My daughter has lost 8 teeth so far, and until last week my son had lost just the bottom two. They’ve both written letters to their Tooth Fairies and discovered that hers is called Gretel and his is called Grace.
Last week, one of my son’s top teeth moved into a new phase of wobbliness. By the next morning, after some frantic jiggling, he was able to poke it out of his mouth like Nanny McPhee.
That afternoon he cried out, in a panic, that his wobbly tooth really hurt. As I walked towards him, I saw him give it a big tug, his head went slowly down onto the table and then he fell backwards to the floor. The tooth was out and he had fainted.
He awoke almost immediately and started crying so I picked him up and took him upstairs to lie down on my bed. He was as white as milk with no colour in his lips, and his eyes were scarily sleepy. He had a headache and pins and needles in his shoulders.

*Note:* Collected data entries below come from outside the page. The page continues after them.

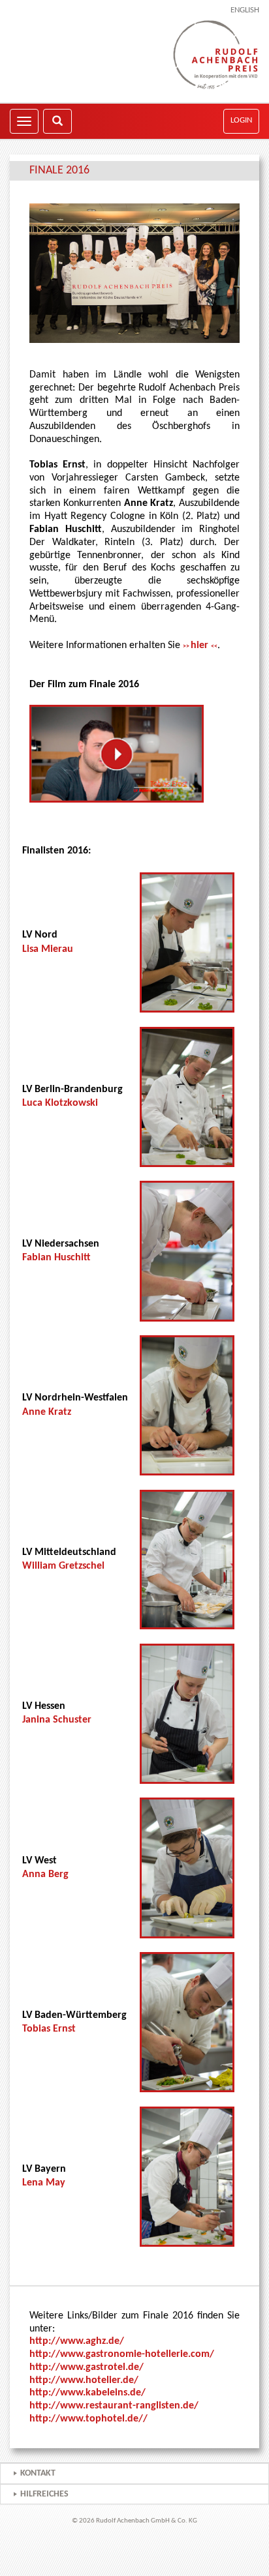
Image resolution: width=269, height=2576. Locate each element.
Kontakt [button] (37, 2473)
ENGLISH (244, 10)
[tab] (134, 2473)
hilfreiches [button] (44, 2494)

I reassured him but needed reassurance myself, so I called my parents. Then I called the doctor, who said that as long as my son hadn’t banged his head on the way down I should keep him home and let him rest. The poor little titch felt awful.
After a while his cheeks were pinker and he looked less worried so I took him downstairs for a drink, some biscuits, his favourite teddy bear and some TV. He got back to his normal bouncy self as the evening progressed. What a relief.
As he put that troublesome tooth in an envelope for Grace, he thought for a moment and said: “if I write and tell her this tooth made me faint, do you think she’ll give me more money?”